#### Requirement:
Each line containing the word "Houghton" must be copied from the material below.

===

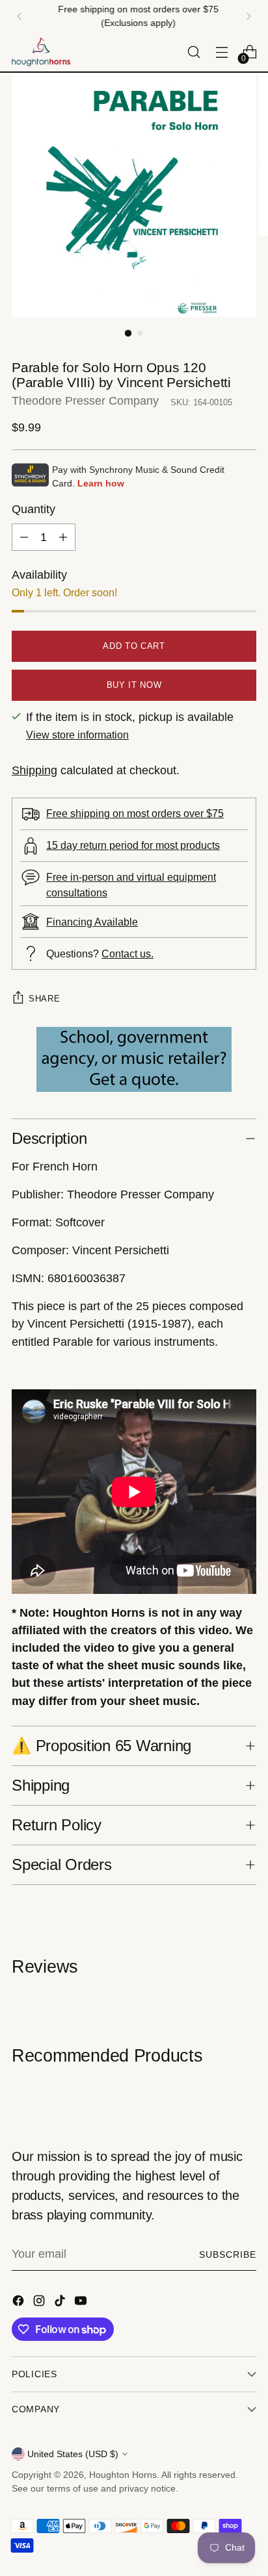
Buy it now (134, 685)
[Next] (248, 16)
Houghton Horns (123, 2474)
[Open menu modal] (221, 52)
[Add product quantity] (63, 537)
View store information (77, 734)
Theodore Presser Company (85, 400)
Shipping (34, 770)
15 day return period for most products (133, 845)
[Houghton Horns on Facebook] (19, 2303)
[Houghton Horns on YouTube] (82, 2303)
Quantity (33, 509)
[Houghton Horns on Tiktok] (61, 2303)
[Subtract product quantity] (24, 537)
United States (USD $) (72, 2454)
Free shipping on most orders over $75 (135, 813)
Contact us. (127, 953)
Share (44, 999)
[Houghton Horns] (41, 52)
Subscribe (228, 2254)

===

#### Task response:
Houghton Horns (123, 2474)
[Houghton Horns on Facebook] (19, 2303)
[Houghton Horns on YouTube] (82, 2303)
[Houghton Horns on Tiktok] (61, 2303)
[Houghton Horns] (41, 52)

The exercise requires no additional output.